• **Required action**
Return the line that has "Instruction: Toggle whole words W option" and all lines below it through the last, exactly as they stand; omit pictures.

=== Begin Enclosure ===

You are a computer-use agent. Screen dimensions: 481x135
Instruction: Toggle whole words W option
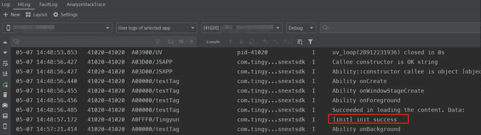pos(181,42)
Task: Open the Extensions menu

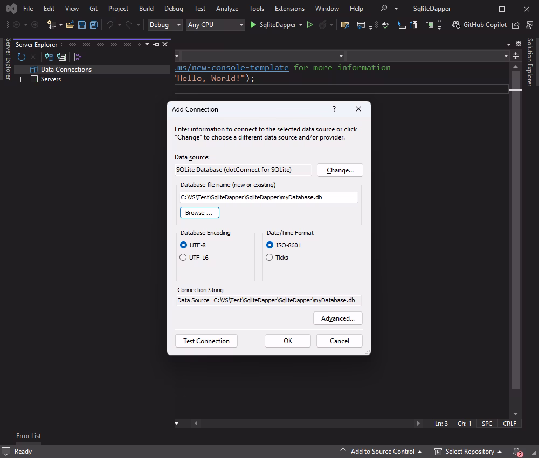Action: (x=289, y=8)
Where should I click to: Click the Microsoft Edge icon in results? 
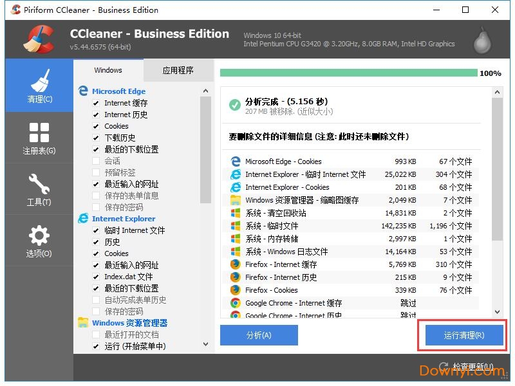pyautogui.click(x=236, y=161)
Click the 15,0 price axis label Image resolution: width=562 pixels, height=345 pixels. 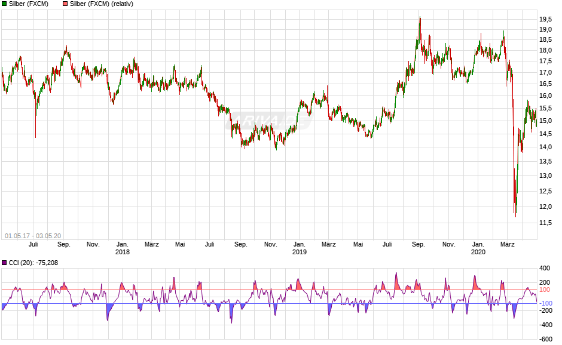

=== End Enclosure ===

• **Answer space**
Instruction: Toggle whole words W option
pos(181,42)
Task: Open the Extensions menu

Action: (x=289, y=8)
Where should I click to: Click the Microsoft Edge icon in results? 
pyautogui.click(x=236, y=161)
Click the 15,0 price axis label Image resolution: width=562 pixels, height=345 pixels. 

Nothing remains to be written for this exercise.